[Text and element pointing records]
------------------------------------------------

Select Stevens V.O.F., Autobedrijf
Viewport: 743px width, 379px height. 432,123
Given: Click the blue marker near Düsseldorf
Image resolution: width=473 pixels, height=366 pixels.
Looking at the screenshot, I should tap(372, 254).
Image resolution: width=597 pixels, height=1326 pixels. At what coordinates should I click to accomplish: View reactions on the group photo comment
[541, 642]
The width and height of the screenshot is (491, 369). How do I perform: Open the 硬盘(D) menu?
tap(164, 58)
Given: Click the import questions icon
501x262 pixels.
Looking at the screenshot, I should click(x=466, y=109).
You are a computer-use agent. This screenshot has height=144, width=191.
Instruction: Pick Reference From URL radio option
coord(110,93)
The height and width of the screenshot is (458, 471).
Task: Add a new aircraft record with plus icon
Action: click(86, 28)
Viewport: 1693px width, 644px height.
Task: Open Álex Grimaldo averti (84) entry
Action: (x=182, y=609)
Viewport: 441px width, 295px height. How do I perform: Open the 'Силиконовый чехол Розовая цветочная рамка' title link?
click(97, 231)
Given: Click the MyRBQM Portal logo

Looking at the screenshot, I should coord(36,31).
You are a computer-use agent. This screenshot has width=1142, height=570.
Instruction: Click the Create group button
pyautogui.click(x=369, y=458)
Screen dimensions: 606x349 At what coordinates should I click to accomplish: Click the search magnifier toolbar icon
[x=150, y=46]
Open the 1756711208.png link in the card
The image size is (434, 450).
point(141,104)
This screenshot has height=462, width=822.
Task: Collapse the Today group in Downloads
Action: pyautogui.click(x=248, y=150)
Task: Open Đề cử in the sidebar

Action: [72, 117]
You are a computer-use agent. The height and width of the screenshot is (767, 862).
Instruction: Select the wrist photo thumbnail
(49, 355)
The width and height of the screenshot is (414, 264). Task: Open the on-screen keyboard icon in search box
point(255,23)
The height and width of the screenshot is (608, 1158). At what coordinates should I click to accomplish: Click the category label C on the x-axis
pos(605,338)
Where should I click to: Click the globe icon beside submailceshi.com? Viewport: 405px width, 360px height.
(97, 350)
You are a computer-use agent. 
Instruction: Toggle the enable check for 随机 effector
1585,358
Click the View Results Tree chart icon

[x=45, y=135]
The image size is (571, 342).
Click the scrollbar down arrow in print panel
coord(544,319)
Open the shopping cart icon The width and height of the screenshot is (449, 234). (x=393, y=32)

------------------------------------------------

• What to work on: Retype every line of the material above word for word, in its original order.

• Worked solution:
Select Stevens V.O.F., Autobedrijf
Viewport: 743px width, 379px height. 432,123
Given: Click the blue marker near Düsseldorf
Image resolution: width=473 pixels, height=366 pixels.
Looking at the screenshot, I should tap(372, 254).
Image resolution: width=597 pixels, height=1326 pixels. At what coordinates should I click to accomplish: View reactions on the group photo comment
[541, 642]
The width and height of the screenshot is (491, 369). How do I perform: Open the 硬盘(D) menu?
tap(164, 58)
Given: Click the import questions icon
501x262 pixels.
Looking at the screenshot, I should click(x=466, y=109).
You are a computer-use agent. This screenshot has height=144, width=191.
Instruction: Pick Reference From URL radio option
coord(110,93)
The height and width of the screenshot is (458, 471).
Task: Add a new aircraft record with plus icon
Action: click(86, 28)
Viewport: 1693px width, 644px height.
Task: Open Álex Grimaldo averti (84) entry
Action: (x=182, y=609)
Viewport: 441px width, 295px height. How do I perform: Open the 'Силиконовый чехол Розовая цветочная рамка' title link?
click(97, 231)
Given: Click the MyRBQM Portal logo

Looking at the screenshot, I should coord(36,31).
You are a computer-use agent. This screenshot has width=1142, height=570.
Instruction: Click the Create group button
pyautogui.click(x=369, y=458)
Screen dimensions: 606x349 At what coordinates should I click to accomplish: Click the search magnifier toolbar icon
[x=150, y=46]
Open the 1756711208.png link in the card
The image size is (434, 450).
point(141,104)
This screenshot has height=462, width=822.
Task: Collapse the Today group in Downloads
Action: pyautogui.click(x=248, y=150)
Task: Open Đề cử in the sidebar

Action: [72, 117]
You are a computer-use agent. The height and width of the screenshot is (767, 862).
Instruction: Select the wrist photo thumbnail
(49, 355)
The width and height of the screenshot is (414, 264). Task: Open the on-screen keyboard icon in search box
point(255,23)
The height and width of the screenshot is (608, 1158). At what coordinates should I click to accomplish: Click the category label C on the x-axis
pos(605,338)
Where should I click to: Click the globe icon beside submailceshi.com? Viewport: 405px width, 360px height.
(97, 350)
You are a computer-use agent. 
Instruction: Toggle the enable check for 随机 effector
1585,358
Click the View Results Tree chart icon

[x=45, y=135]
The image size is (571, 342).
Click the scrollbar down arrow in print panel
coord(544,319)
Open the shopping cart icon The width and height of the screenshot is (449, 234). (x=393, y=32)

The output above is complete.